After distancing himself from—and occasionally, if mildly, criticizing—the unconventional Republican nominee, Ryan made what his critics saw as a Faustian bargain with Trump as president: The speaker largely overlooked Trump’s intemperate tweets, his bashing of immigrants, and his tolerance of racism in exchange for the president’s signature on conservative policy victories.
That uneasy alliance helped secure Ryan’s lone legacy achievement—a $1.5 trillion tax cut that contained the most far-reaching changes to the code in more than 30 years. But even that legislation fell short of what Ryan had long envisioned. Though it slashed the corporate rate from 35 percent to 21 percent and began to limit costly deductions, it did little to simplify or flatten the code, and the tax cuts for individuals will all expire after seven years.
Addressing reporters on Wednesday, Ryan proclaimed himself pleased with his tenure. He touted the tax bill and noted that under his leadership, the House did pass significant entitlement reform—the repeal of the Affordable Care Act that included $800 billion in cuts to Medicaid. The measure died in the Republican-controlled Senate.
“I have accomplished much of what I came here to do,” Ryan said.
It was a curious statement, whitewashing years of advocacy for debt-restraining legislation that never came to pass. “You give him credit for the stiff upper lip, but no he didn’t,” Sykes said. “When people write the history of this era, it will be the triumph of Trumpism over Ryanism, and that’s got to be a bitter pill to swallow.”
Ryan’s acceptance of Trump and his acquiescence to yet another explosion of deficit spending damaged his reputation among conservatives like Sykes who believed he had bent his principles too far in service to a Republican president. And it drew mockery from Democrats who proclaimed his reputation as a fiscal policy wonk to be a sham.

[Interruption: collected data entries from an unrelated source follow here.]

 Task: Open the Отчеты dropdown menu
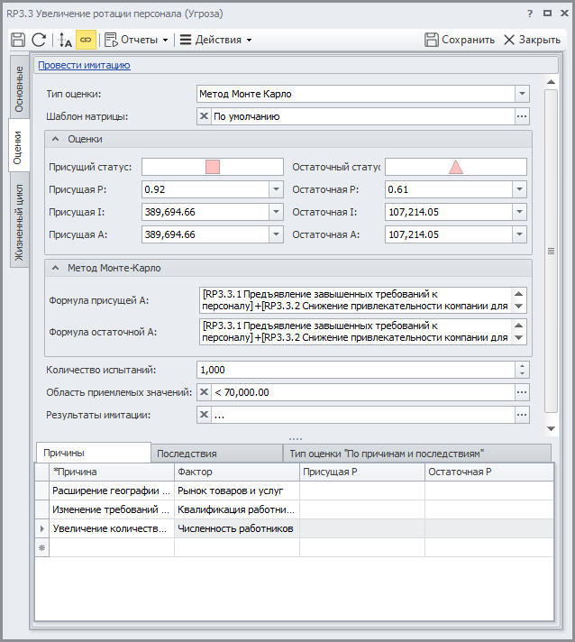[x=136, y=40]
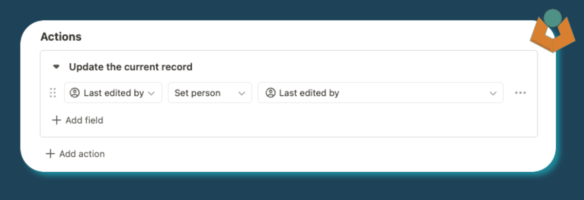Click the chevron in Set person box

(x=241, y=93)
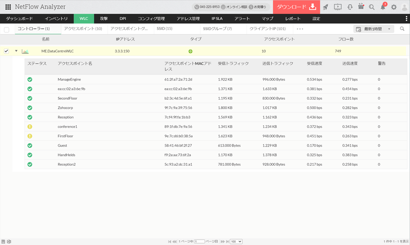410x245 pixels.
Task: Open the settings gear icon
Action: [x=394, y=7]

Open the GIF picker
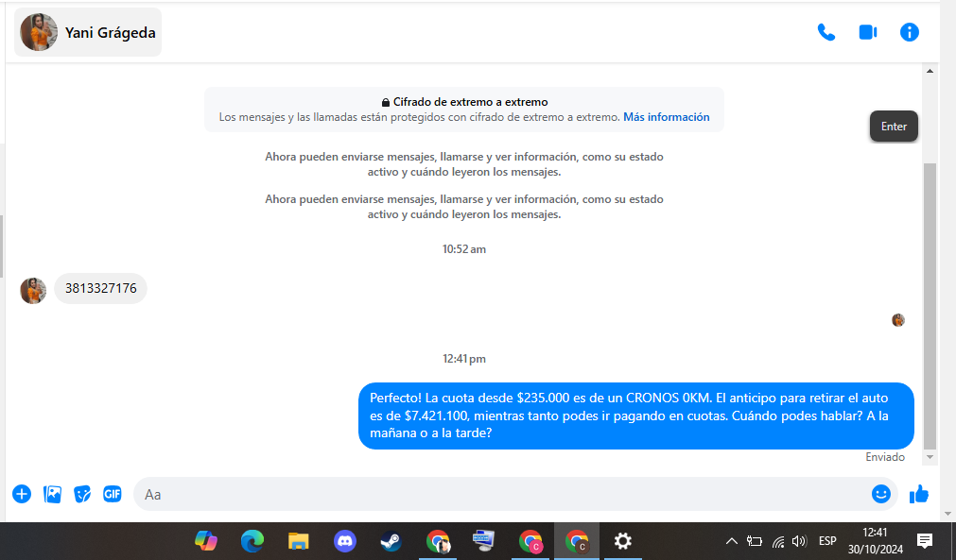point(112,494)
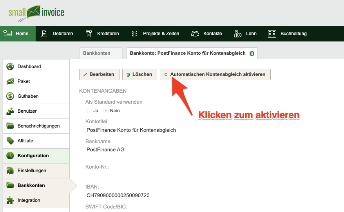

But Ryan retained the loyalty of Republicans who begged him to take the speaker’s job three years ago and viewed his accomplishments—the tax cuts, a regulatory rollback, and higher defense spending chief among them—as much more impressive in an era dominated by congressional impotence. “He has everything to be proud of in his career,” Representative Tom Cole of Oklahoma told me. “It’s been one of enormous accomplishment. It’s changed the trajectory and the thought pattern of the Republican Party.”
There’s no doubt Ryan changed the trajectory of the GOP, but that change appears already to have run its course. On top of the enormous tax cut Republicans enacted in December, they agreed with Democrats on a $1.3 trillion spending package last month that drew howls of complaint from fiscal hawks. On Monday, the Congressional Budget Office issued a report projecting that annual deficits will once again top $1 trillion, substantially as a result of fiscal policies enacted under Ryan’s speakership.
“I don’t think any of us are happy with that,” said Representative Bill Huizenga of Michigan, a Republican friend of Ryan’s in the House. “I don’t think any of us, whenever our careers are done here, can be proud of the deficits. It takes more discipline.”
Huizenga credited Ryan for shining “a spotlight on the automatic spending that goes on in our government.” With his departure, that spotlight remains—perhaps brighter than he ever thought or hoped it would be.